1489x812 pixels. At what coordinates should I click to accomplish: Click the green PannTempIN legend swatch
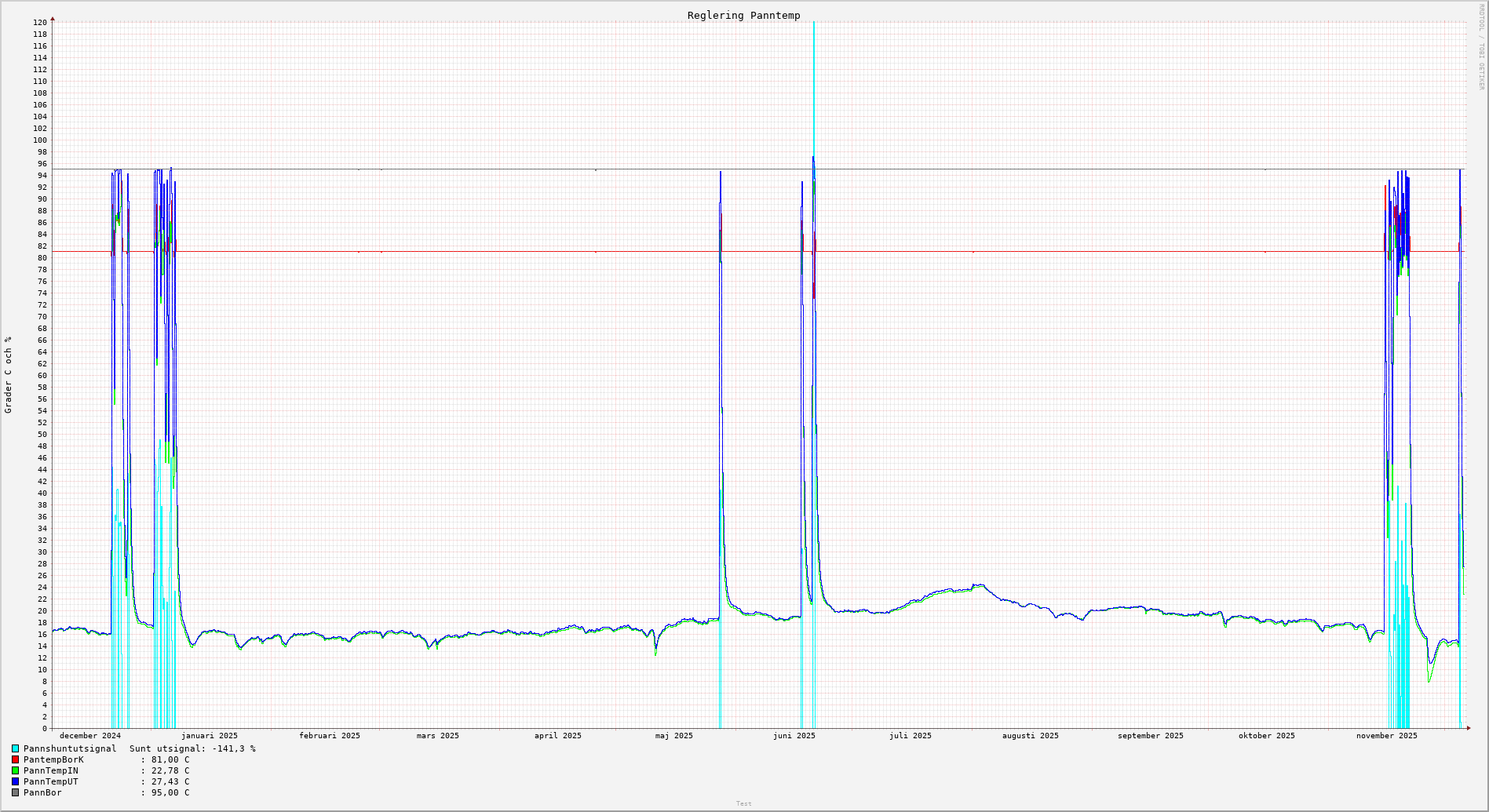(15, 771)
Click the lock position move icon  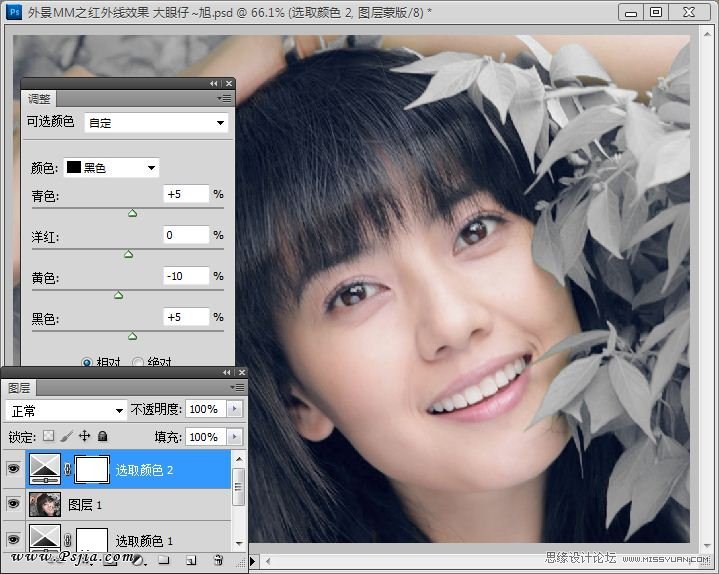pyautogui.click(x=85, y=437)
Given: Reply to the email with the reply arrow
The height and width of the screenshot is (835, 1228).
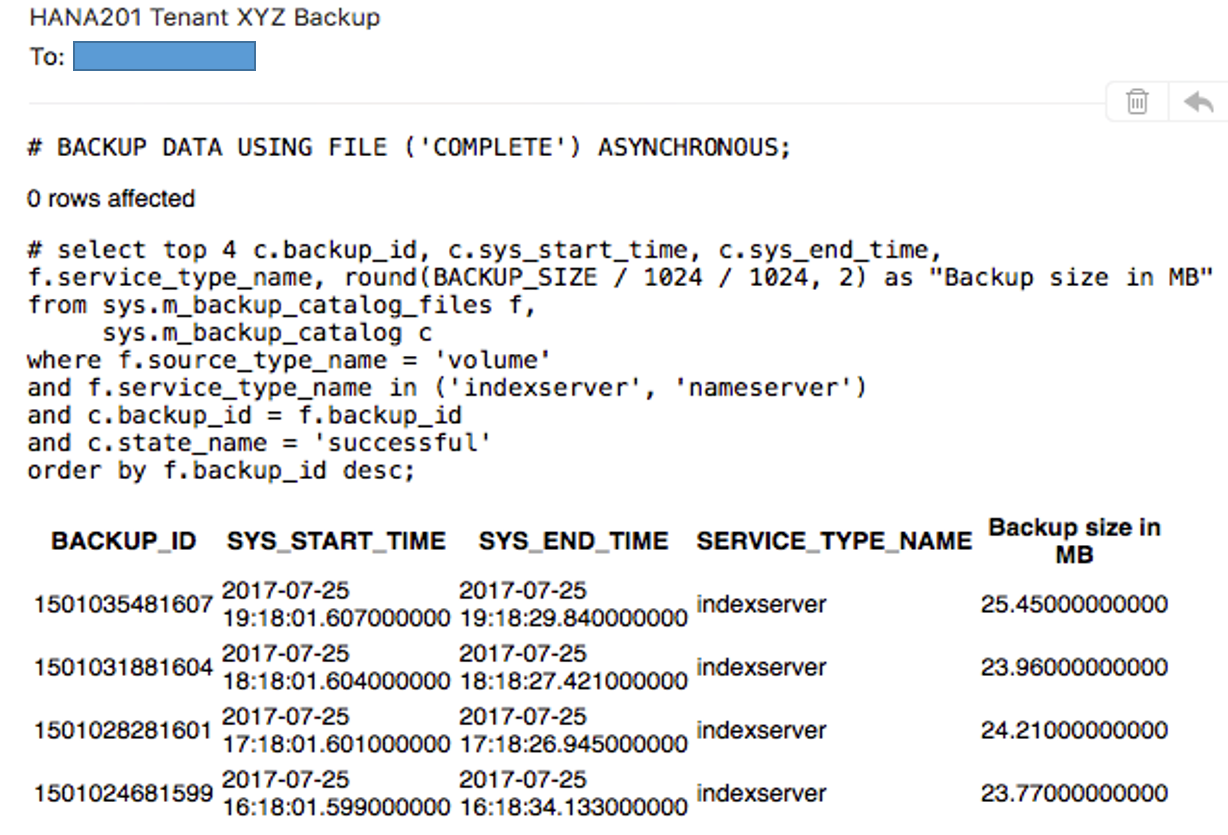Looking at the screenshot, I should tap(1197, 101).
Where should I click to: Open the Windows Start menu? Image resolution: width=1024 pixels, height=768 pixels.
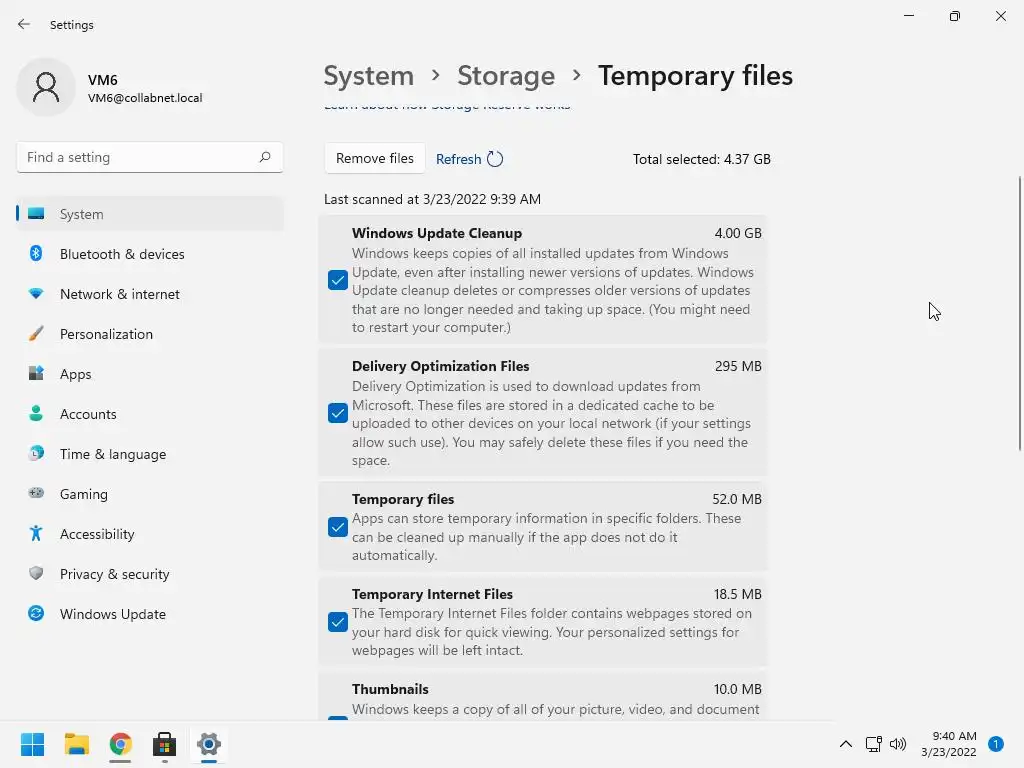click(x=33, y=744)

----

Each line from the one that contains "The height and" through the end of the records should be restated exactly; include both end lines and leave any pictures out.

#### FINAL ANSWER
The height and width of the screenshot is (835, 1228).
Looking at the screenshot, I should tap(1197, 101).
Where should I click to: Open the Windows Start menu? Image resolution: width=1024 pixels, height=768 pixels.
click(x=33, y=744)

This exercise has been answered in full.